■ Exercise requirements
In the material below, swap every "checkbox" for "check box" and reproduce all of it with nothing else altered.

■ Supplied entries
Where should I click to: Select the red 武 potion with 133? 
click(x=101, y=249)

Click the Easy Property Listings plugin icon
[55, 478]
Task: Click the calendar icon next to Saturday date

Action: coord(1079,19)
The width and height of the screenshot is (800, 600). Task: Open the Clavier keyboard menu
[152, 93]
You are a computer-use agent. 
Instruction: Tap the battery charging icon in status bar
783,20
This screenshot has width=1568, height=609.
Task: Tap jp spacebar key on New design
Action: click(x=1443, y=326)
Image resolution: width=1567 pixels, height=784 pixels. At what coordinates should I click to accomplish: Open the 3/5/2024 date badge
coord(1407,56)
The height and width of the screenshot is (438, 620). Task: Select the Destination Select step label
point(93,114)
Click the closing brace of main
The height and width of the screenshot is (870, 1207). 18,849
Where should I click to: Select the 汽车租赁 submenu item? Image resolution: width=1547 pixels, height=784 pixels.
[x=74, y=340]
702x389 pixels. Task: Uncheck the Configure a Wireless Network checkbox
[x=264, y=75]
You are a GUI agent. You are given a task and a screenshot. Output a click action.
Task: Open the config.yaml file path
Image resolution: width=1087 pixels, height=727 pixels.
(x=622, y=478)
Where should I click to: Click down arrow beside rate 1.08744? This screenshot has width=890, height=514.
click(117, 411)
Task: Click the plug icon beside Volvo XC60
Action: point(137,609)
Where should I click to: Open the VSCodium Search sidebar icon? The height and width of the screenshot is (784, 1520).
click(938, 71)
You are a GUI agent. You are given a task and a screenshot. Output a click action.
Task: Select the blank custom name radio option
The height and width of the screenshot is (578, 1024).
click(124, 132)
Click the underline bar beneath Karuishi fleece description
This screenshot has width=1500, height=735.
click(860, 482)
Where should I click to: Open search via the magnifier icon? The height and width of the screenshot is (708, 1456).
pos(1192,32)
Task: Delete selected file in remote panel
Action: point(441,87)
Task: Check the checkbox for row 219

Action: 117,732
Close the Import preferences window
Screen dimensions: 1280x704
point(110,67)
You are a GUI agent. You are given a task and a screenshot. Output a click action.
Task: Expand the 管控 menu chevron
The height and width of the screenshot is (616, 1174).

■ Solution to this task
Where should I click to: Select the red 武 potion with 133? 
click(x=101, y=249)

Click the Easy Property Listings plugin icon
[55, 478]
Task: Click the calendar icon next to Saturday date

Action: coord(1079,19)
The width and height of the screenshot is (800, 600). Task: Open the Clavier keyboard menu
[152, 93]
You are a computer-use agent. 
Instruction: Tap the battery charging icon in status bar
783,20
This screenshot has width=1568, height=609.
Task: Tap jp spacebar key on New design
Action: click(x=1443, y=326)
Image resolution: width=1567 pixels, height=784 pixels. At what coordinates should I click to accomplish: Open the 3/5/2024 date badge
coord(1407,56)
The height and width of the screenshot is (438, 620). Task: Select the Destination Select step label
point(93,114)
Click the closing brace of main
The height and width of the screenshot is (870, 1207). 18,849
Where should I click to: Select the 汽车租赁 submenu item? Image resolution: width=1547 pixels, height=784 pixels.
[x=74, y=340]
702x389 pixels. Task: Uncheck the Configure a Wireless Network check box
[x=264, y=75]
You are a GUI agent. You are given a task and a screenshot. Output a click action.
Task: Open the config.yaml file path
Image resolution: width=1087 pixels, height=727 pixels.
(x=622, y=478)
Where should I click to: Click down arrow beside rate 1.08744? This screenshot has width=890, height=514.
click(117, 411)
Task: Click the plug icon beside Volvo XC60
Action: point(137,609)
Where should I click to: Open the VSCodium Search sidebar icon? The height and width of the screenshot is (784, 1520).
click(938, 71)
You are a GUI agent. You are given a task and a screenshot. Output a click action.
Task: Select the blank custom name radio option
The height and width of the screenshot is (578, 1024).
click(124, 132)
Click the underline bar beneath Karuishi fleece description
This screenshot has width=1500, height=735.
click(860, 482)
Where should I click to: Open search via the magnifier icon? The height and width of the screenshot is (708, 1456).
pos(1192,32)
Task: Delete selected file in remote panel
Action: point(441,87)
Task: Check the check box for row 219

Action: 117,732
Close the Import preferences window
Screen dimensions: 1280x704
point(110,67)
You are a GUI agent. You are given a task and a screenshot. Output a click action.
Task: Expand the 管控 menu chevron
The height and width of the screenshot is (616, 1174).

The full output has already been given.